Areva et EDF étaient au courant. Selon une information de France Inter, alors que les deux industriels confiaient à l'usine du Creusot la fabrication de la cuve de l'EPR de Flamanville en 2006, un document révélé par France Inter indique que les deux groupes connaissaient l'existence d'une faille dans le fonctionnement de l'usine du Creusot. Le document révèle que l'Autorité de sûreté nucléaire (ASN) avait écrit, en décembre 2005, que dans le cadre du contrôle des installations nucléaires, de nombreux écarts avaient été constatés chez le forgeron Creusot Forge. «La qualité des travaux et la surveillance des sous-traitants effectués par le forgeron creusotin» étaient mis en cause.

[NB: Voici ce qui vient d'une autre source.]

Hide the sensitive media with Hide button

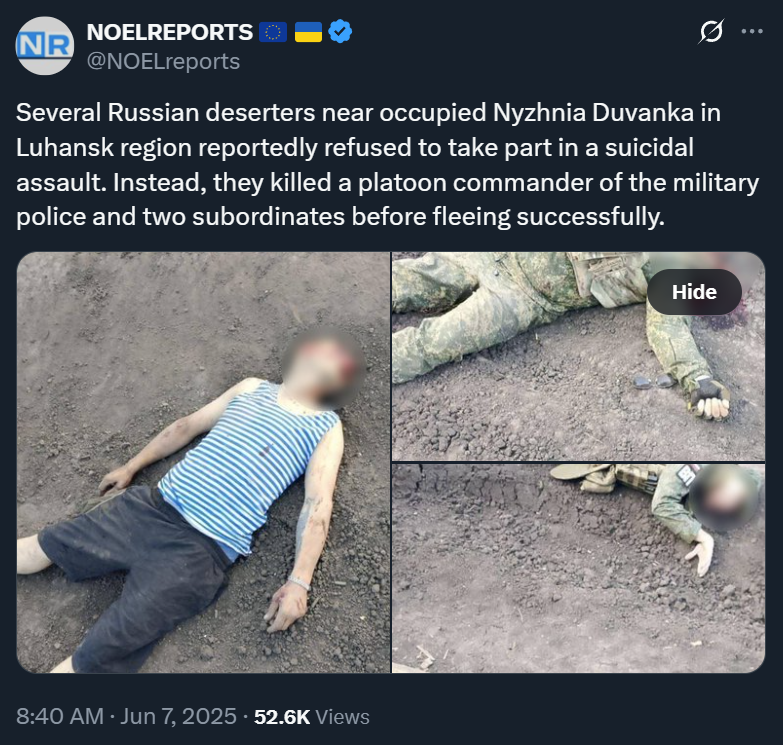694,292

En bref, la forge du creusot n'était pas fiable et la cuve de l'EPR de Flamanville, dont on s'est rendu compte en 2014 qu'elle n'était pas conforme, lui a malgré tout été confié. L'acier du couvercle et de la cuve contiennent des teneurs en carbone trop importantes. Ils pourraient donc céder en cas de changement brutal de température. EDF et Areva auraient donc pris un énorme risque industriel en toute connaissance de cause. Cette défaillance sur l'EPR de Flamanville avait déclenché un audit du Creusot qui a mis en évidence des falsifications dans le suivi des fabrications de pièces et a entraîné une enquête de l'ASN. Des régulateurs venus des États-Unis, de Grande-Bretagne ou encore de Chine se sont eux aussi penchés sur les processus du Creusot. «Une façon de résoudre les problèmes était de les cacher, et ce n'était pas la bonne», souligne Rémy Catteau, directeur des équipements sous pression nucléaires à l'ASN. Dans sa lettre de janvier, l'ASN a demandé à Areva de répondre à des défauts détectés fin 2016 par des régulateurs français et internationaux.
Arrêt de la production
Ces anomalies avaient conduit Areva à interrompre la production commerciale au Creusot et à lancer un plan d'amélioration de la qualité de ses usines de fabrication d'équipements. Et depuis, EDF et Areva ont remis un dossier démontrant selon eux la viabilité de la cuve de Flamanville. Les deux industriels espèrent donc un feu vert de l'autorité d'ici à la fin du premier semestre, donc d'ici la fin du mois de juin.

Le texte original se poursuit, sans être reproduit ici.